Pengacara Sebut Jokowi bakal Maafkan Tersangka Fitnah Ijazah: tapi Proses Hukum Lanjut

Terkini | inews | Jum'at, 2 Januari 2026 - 01:07
share

JAKARTA, iNews.id - Pengacara Presiden ke-7 RI Joko Widodo (Jokowi), Rivai Kusumanegara mengatakan kliennya bakal memaafkan tersangka dugaan fitnah ijazah palsu sebagai hubungan sesama warga negara Indonesia. Akan tetapi, dia menegaskan proses hukum kasus ini tetap akan berjalan.

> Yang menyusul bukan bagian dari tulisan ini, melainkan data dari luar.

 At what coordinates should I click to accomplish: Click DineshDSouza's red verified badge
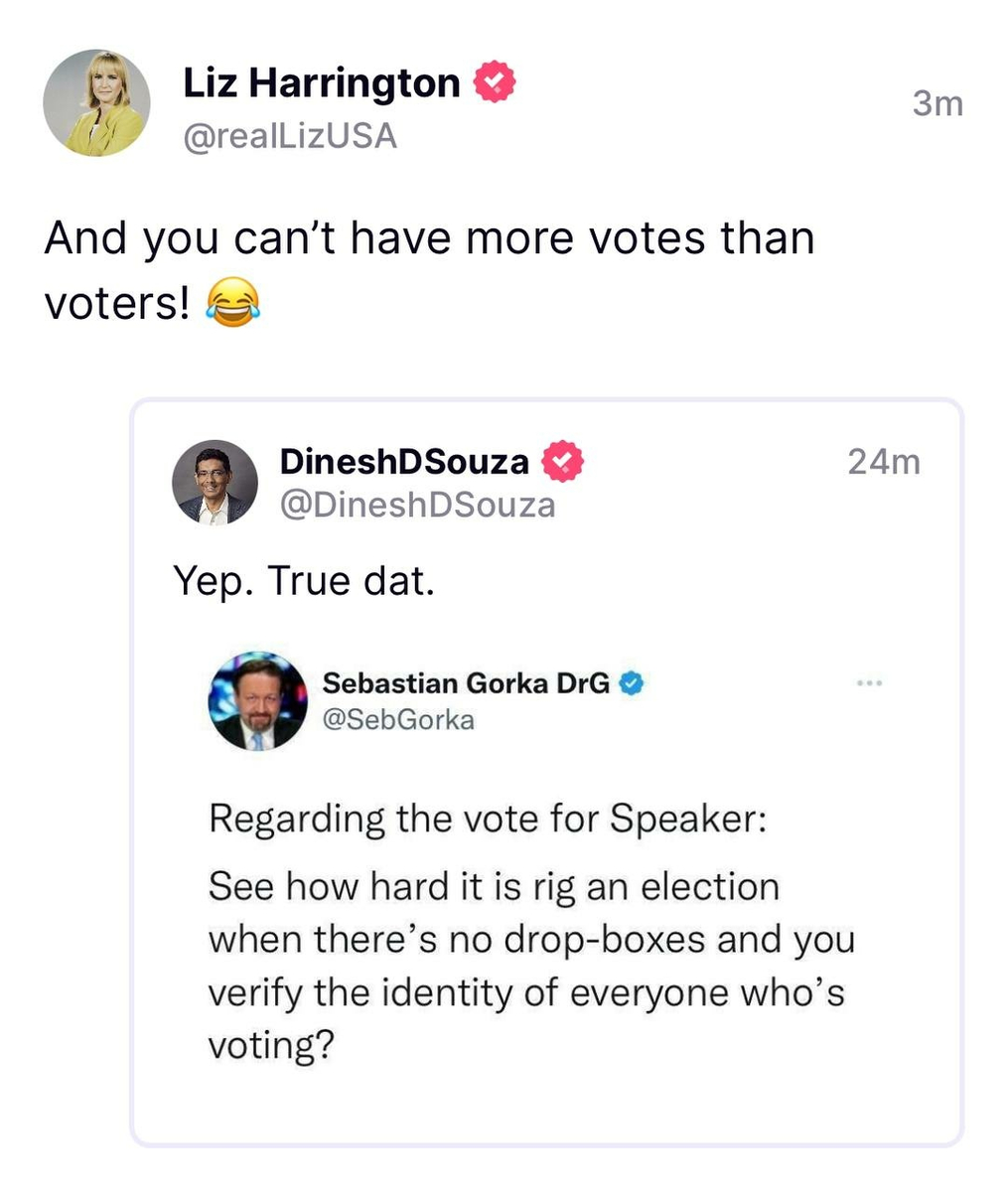pos(562,461)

"Nah bahwa beliau membuka kemungkinan untuk memaafkan, kembali lagi itu kan hanya hubungan sebagai sesama warga negara ya, dengan tetap ini diselesaikan secara proses hukum," ujar Rivai dalam program Interupsi bertajuk 'Jokowi Tak Maafkan Roy-Rismon-Tifa, Kenapa?' yang ditayangkan iNews, Kamis (1/1/2026).

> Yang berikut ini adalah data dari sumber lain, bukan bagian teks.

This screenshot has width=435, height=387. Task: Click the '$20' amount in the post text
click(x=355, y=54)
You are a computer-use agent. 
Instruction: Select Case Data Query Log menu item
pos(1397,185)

Menurut dia, proses hukum bertujuan agar dapat memberikan kepastian ijazah Jokowi asli. Sebab tanpa kepastian hukum, polemik ijazah Jokowi bisa saja dimunculkan kembali di kemudian hari.

"Tetap kita butuhkan apa? Kepastian bahwa ijazah itu asli, karena kalau sekedar begitu saja ga ada pembuktian ijazah start from beginning lagi. Ini mau sampai kapan lagi, 2 tahun lagi 3 tahun lagi, pemainnya orang lain lagi, kan capek gitu," ucapnya.

Dia menegaskan Jokowi sama sekali tidak kesal kepada para tersangka. Jokowi hanya menginginkan kepastian hukum terkait kasus yang sedang dialaminya.

"Sekali lagi Pak Jokowi tidak marah atau benci kepada person, di awal mereka, Pak Jokowi nggak tau kok, nama-nama tersangkanya yang dia tau hanya pak Roy, yang lain-lain juga enggak kenal juga," ujarnya.

Dalam kesempatan itu, dia juga menjelaskan alasan Jokowi akhirnya mengambil langkah hukum melaporkan Roy Suryo cs ke polisi. Jokowi menginginkan nama baiknya dipulihkan lantaran ijazahnya dituduh palsu.

"Kalau Pak Jokowi kan tujuan utama melaporkan, saya ulang-ulang harus sampaikan bahwa pertama, ingin ijazah ini clean and clear, lalu kedua, ingin nama baiknya dipulihkan, sehingga proses hukum itu yang ditempuh," ucapnya.